Multimodal Graph Analysis
Multimodal Graph Analysis focuses on combining different graph types, such as dependency graphs, causal graphs, and call graphs, to create a more holistic and comprehensive view of the system’s behaviour. By integrating multiple perspectives, developers and operators can gain deeper insights into system dynamics, dependencies, performance bottlenecks, and security vulnerabilities.
Graph Neural Networks (GNNs)
GNNs, a powerful class of machine learning models designed to operate on graph-structured data, are being increasingly applied to analyse and learn complex patterns and relationships from SOA and microservices graphs. GNNs can be used for tasks like anomaly detection, root cause analysis, performance prediction, and security vulnerability assessment.
Dynamic Graph Analysis
Microservice systems are inherently dynamic, with services being scaled up or down, updated, and redeployed frequently. Dynamic graph analysis aims to develop techniques for analysing and visualising the evolution of graphs over time, enabling developers and operators to understand how the system’s structure and behaviour change in response to various events. They can be also used to identify the “diamond” patterns.
Conclusion
Graph-based modelling is a powerful tool for navigating the complexities of SOA and microservices architecture. By understanding these graph-based models, software architects and engineers can effectively address the complexities of modern software architectures, leading to improved system design, development, and operation.
References
- A. Tiwari , "Cache Me If You Can: Taming the Caching Complexity of Microservice Call Graphs," Abhishek Tiwari, 2024, doi: 10.59350/cq9aw-a9821.
- S. Chakraborty , S. Garg , S. Agarwal , A. Chauhan , and S. Saini , "CausIL: Causal Graph for Instance Level Microservice Data," Proceedings of the ACM Web Conference 2023, , doi: 10.1145/3543507.3583274.
- L. Wu , J. Tordsson , E. Elmroth , and O. Kao , "Causal Inference Techniques for Microservice Performance Diagnosis: Evaluation and Guiding Recommendations," 2021 IEEE International Conference on Autonomic Computing and Self-Organizing Systems (ACSOS), 2021, doi: 10.1109/ACSOS52086.2021.00029.

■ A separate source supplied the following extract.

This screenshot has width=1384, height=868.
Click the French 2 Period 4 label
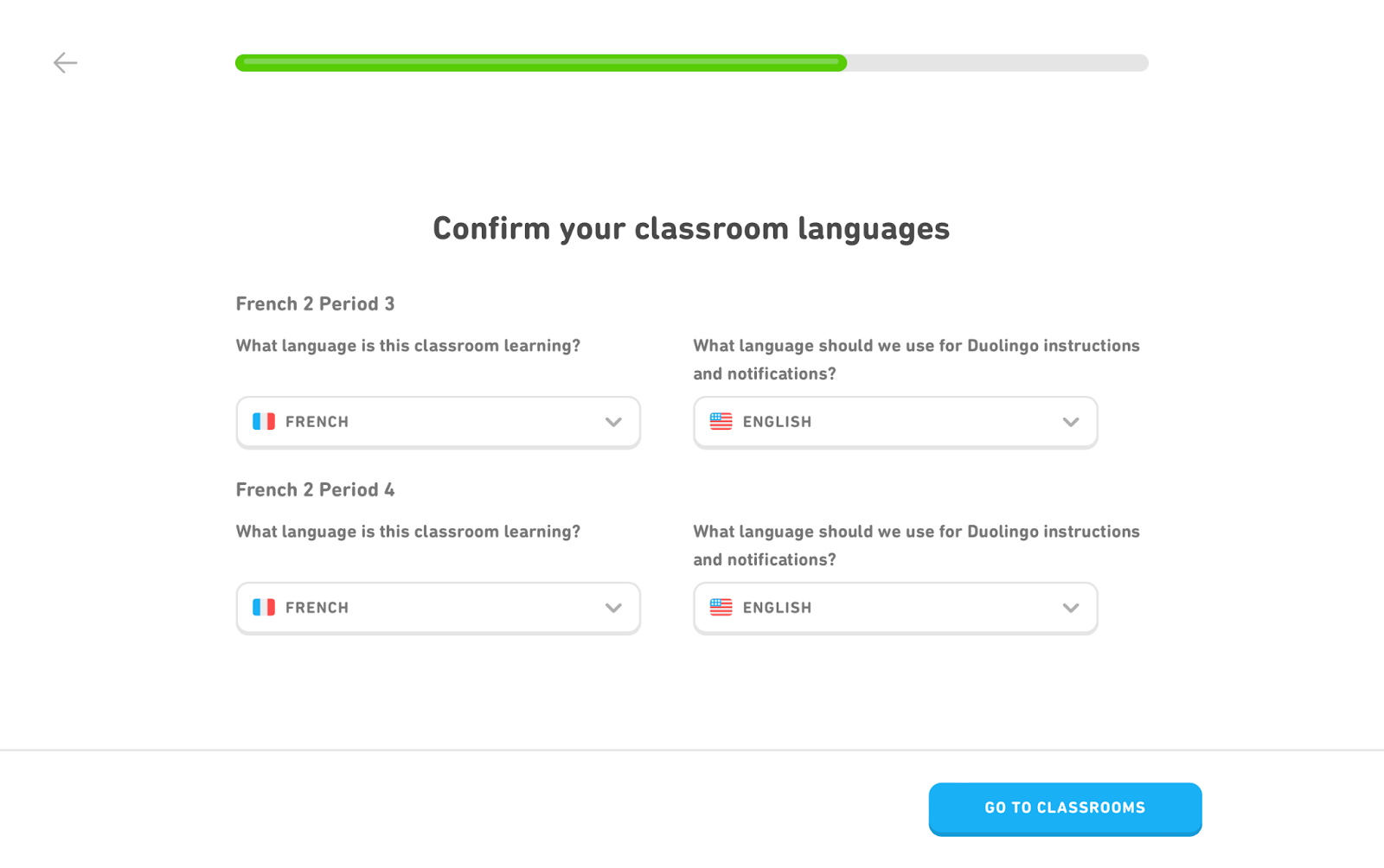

- S. Luo , H. Xu , C. Lu , K. Ye , G. Xu , L. Zhang , J. He , and C. Xu , "An In-Depth Study of Microservice Call Graph and Runtime Performance," IEEE Transactions on Parallel and Distributed Systems, 2022, doi: 10.1109/TPDS.2022.3174631.
- S. Ma , C. Fan , Y. Chuang , W. Lee , S. Lee , and N. Hsueh , "Using Service Dependency Graph to Analyze and Test Microservices," 2018 IEEE 42nd Annual Computer Software and Applications Conference (COMPSAC), 2018, doi: 10.1109/COMPSAC.2018.10207.
- Z. Zhang , M. Ramanathan , P. Raj , A. Parwal , T. Sherwood , and M. Chabbi , "CRISP: Critical Path Analysis of Large-Scale Microservice Architectures," 2022 USENIX Annual Technical Conference (USENIX ATC 22), 2022, [Online.] Available: https://www.usenix.org/conference/atc22/presentation/zhang-zhizhou .
- A. Tiwari , "Microservice architecture of Meta," Abhishek Tiwari, 2024, doi: 10.59350/7x9hc-t2q45.